Task - Output each line of the data word for word, from the first through the line that holds "показать (439, 1143)", and leave off whatever follows.

(Stored records)
++++++++++

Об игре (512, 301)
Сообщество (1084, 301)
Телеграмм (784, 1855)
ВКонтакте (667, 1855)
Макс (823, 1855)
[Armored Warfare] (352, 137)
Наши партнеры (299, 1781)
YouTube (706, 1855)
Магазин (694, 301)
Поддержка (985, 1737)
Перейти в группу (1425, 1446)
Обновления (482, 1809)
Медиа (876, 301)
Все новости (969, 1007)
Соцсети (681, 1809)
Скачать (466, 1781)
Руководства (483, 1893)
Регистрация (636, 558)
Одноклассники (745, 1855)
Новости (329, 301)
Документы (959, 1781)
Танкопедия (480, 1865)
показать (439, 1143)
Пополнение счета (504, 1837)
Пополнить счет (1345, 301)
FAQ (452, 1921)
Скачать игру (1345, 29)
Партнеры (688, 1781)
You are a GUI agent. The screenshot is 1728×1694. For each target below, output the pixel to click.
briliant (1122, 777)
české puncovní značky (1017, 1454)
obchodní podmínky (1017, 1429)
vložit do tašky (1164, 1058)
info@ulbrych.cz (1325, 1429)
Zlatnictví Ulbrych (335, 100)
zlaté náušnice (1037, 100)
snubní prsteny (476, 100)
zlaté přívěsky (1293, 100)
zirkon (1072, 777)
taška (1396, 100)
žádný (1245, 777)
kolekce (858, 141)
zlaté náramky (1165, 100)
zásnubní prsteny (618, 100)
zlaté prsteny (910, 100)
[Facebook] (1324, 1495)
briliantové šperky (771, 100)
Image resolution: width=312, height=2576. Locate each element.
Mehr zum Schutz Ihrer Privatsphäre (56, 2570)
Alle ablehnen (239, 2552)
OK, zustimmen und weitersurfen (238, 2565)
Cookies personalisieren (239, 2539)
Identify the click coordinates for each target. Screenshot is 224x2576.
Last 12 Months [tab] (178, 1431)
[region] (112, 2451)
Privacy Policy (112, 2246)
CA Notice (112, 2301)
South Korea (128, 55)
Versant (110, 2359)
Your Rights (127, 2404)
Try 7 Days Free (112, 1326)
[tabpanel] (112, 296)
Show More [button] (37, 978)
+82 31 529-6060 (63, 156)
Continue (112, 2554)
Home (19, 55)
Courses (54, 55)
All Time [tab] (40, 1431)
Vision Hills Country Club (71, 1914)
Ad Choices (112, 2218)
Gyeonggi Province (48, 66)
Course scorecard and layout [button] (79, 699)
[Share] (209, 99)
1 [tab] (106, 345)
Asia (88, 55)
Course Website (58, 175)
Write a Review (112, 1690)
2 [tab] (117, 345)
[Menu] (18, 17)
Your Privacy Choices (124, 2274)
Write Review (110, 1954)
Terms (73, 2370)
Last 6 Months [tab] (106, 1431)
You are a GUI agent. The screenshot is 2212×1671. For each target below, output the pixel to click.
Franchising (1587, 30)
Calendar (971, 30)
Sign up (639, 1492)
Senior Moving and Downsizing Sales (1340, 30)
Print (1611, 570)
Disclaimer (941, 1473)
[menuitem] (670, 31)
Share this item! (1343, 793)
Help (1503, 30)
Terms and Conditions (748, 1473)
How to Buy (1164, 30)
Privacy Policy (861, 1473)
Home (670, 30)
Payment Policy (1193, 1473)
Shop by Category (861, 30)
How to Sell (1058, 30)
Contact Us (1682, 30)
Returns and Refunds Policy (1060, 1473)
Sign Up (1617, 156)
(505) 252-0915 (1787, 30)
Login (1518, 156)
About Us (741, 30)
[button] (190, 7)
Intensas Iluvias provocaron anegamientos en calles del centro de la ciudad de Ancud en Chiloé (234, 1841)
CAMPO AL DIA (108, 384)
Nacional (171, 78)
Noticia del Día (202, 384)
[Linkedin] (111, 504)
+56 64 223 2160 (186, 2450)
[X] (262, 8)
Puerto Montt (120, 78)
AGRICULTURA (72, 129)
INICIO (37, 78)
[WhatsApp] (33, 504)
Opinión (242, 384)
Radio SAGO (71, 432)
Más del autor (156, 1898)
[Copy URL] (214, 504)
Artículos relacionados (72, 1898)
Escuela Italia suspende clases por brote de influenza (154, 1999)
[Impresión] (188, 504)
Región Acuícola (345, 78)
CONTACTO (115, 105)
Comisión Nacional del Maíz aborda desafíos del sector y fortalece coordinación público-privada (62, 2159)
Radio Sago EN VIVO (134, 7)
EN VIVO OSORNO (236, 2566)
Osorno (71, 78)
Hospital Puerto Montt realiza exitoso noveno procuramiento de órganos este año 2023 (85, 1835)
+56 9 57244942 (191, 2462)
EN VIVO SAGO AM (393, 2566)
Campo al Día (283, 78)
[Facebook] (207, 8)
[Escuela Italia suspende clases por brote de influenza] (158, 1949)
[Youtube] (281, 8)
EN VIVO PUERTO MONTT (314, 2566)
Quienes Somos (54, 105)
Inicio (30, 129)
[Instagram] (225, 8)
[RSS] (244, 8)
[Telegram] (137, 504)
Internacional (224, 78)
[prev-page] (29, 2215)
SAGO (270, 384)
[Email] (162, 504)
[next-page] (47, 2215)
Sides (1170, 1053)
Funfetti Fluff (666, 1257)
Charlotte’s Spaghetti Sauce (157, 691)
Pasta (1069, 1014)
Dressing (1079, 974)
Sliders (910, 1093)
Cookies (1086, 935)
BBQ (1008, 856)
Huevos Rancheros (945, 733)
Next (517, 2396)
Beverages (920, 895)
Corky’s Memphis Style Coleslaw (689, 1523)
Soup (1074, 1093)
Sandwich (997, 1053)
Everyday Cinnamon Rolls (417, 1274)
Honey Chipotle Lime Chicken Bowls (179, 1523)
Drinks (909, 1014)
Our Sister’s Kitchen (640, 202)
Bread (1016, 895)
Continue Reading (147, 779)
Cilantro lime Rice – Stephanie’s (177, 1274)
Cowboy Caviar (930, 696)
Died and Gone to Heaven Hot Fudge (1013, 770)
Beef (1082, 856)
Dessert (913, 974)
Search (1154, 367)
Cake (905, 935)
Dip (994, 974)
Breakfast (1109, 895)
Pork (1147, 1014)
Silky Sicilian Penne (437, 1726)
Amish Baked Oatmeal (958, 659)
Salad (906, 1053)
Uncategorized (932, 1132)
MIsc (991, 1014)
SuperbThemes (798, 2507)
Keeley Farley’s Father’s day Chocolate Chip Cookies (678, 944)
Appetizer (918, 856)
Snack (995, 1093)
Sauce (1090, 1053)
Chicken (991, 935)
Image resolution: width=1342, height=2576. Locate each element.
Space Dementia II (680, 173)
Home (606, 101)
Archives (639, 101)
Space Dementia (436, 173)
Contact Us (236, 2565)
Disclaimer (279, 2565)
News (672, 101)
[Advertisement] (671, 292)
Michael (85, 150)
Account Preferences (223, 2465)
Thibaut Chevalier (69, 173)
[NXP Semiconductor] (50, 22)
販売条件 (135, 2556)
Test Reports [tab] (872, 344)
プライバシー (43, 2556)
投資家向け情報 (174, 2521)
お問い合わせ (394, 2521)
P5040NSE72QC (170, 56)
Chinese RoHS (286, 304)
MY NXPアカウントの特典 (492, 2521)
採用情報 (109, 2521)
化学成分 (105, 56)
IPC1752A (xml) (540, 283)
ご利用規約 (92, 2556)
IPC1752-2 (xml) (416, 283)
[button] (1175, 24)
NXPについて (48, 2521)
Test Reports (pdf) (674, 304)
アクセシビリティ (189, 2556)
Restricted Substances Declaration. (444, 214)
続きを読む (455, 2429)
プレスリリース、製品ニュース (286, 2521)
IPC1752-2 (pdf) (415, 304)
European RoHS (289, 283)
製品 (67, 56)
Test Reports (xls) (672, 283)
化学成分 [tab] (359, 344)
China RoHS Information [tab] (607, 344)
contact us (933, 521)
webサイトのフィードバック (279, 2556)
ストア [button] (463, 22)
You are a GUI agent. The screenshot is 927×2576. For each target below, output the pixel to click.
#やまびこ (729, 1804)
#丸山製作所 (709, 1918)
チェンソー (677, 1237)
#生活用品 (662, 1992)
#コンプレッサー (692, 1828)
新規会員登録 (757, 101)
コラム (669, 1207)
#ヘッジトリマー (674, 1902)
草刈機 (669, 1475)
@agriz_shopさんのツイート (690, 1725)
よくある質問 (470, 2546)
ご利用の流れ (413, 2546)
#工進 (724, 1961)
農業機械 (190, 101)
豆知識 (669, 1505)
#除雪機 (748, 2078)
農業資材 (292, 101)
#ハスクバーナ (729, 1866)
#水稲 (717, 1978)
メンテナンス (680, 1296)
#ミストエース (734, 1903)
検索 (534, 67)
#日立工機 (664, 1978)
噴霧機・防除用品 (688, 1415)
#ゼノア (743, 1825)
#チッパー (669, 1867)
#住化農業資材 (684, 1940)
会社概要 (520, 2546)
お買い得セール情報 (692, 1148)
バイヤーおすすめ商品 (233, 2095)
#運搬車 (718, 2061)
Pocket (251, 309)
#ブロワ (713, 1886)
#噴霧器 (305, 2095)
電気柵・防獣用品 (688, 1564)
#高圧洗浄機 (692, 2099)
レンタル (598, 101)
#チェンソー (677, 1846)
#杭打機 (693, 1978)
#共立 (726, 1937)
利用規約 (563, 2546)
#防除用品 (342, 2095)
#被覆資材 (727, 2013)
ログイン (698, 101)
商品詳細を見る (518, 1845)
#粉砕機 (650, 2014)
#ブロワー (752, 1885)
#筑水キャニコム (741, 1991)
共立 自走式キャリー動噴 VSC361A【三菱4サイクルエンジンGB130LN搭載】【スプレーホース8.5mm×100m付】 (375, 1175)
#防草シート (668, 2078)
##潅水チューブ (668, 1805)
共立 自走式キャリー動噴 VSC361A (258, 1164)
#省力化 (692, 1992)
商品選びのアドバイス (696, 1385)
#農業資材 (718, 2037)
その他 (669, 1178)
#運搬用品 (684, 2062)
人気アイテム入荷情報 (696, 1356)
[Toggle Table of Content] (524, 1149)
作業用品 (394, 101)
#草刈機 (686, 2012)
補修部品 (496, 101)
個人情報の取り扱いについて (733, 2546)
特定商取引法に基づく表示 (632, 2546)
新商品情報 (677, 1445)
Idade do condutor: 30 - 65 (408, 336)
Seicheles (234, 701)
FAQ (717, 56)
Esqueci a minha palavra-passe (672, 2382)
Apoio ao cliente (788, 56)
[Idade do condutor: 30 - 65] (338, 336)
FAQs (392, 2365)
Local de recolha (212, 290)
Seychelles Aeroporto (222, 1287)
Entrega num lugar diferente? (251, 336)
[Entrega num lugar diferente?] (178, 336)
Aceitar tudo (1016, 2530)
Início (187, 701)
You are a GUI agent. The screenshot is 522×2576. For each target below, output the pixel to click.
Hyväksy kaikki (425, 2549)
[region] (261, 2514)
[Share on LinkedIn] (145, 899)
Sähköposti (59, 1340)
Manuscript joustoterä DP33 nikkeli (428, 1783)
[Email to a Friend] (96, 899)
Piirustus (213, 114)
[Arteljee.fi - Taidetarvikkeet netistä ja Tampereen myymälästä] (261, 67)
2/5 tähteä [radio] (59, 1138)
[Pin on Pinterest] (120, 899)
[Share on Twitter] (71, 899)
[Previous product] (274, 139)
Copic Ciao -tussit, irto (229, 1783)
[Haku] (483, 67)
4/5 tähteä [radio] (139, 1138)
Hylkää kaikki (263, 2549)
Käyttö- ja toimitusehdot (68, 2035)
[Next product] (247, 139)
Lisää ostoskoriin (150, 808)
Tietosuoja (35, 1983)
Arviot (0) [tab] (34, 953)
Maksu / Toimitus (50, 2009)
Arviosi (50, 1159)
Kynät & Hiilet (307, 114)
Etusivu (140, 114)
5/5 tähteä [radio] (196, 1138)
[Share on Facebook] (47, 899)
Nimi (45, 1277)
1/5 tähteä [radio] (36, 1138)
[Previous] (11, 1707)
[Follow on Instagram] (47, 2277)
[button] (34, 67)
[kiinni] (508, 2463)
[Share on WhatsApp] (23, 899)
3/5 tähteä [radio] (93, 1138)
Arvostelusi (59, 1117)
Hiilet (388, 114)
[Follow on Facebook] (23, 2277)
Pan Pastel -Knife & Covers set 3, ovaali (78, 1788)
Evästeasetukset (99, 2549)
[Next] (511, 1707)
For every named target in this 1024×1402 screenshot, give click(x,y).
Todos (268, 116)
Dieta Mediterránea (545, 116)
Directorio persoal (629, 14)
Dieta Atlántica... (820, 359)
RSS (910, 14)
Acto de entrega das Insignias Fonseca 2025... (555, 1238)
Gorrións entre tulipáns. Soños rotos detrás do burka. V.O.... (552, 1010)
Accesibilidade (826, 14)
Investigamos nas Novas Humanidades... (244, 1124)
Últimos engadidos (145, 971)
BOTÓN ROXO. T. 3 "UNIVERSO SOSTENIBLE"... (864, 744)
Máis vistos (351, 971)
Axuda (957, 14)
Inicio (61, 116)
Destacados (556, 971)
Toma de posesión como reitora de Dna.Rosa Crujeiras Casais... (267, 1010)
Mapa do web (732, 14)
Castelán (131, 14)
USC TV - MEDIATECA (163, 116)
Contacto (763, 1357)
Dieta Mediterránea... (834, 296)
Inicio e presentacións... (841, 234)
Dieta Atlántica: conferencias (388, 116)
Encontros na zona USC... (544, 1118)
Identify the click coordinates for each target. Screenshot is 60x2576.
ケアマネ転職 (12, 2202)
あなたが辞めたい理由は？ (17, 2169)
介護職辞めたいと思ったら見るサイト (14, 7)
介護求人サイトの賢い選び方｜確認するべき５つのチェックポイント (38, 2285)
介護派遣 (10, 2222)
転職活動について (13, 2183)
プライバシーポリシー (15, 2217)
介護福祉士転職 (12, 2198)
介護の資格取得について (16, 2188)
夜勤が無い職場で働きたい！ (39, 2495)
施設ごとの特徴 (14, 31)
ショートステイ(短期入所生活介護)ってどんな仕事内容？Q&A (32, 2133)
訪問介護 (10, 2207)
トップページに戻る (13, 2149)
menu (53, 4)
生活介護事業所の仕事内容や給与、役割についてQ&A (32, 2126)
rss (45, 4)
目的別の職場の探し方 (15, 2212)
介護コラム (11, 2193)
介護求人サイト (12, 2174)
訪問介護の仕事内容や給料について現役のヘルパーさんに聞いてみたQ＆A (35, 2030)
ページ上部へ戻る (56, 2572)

++++++++++

Expected answer -
Об игре (512, 301)
Сообщество (1084, 301)
Телеграмм (784, 1855)
ВКонтакте (667, 1855)
Макс (823, 1855)
[Armored Warfare] (352, 137)
Наши партнеры (299, 1781)
YouTube (706, 1855)
Магазин (694, 301)
Поддержка (985, 1737)
Перейти в группу (1425, 1446)
Обновления (482, 1809)
Медиа (876, 301)
Все новости (969, 1007)
Соцсети (681, 1809)
Скачать (466, 1781)
Руководства (483, 1893)
Регистрация (636, 558)
Одноклассники (745, 1855)
Новости (329, 301)
Документы (959, 1781)
Танкопедия (480, 1865)
показать (439, 1143)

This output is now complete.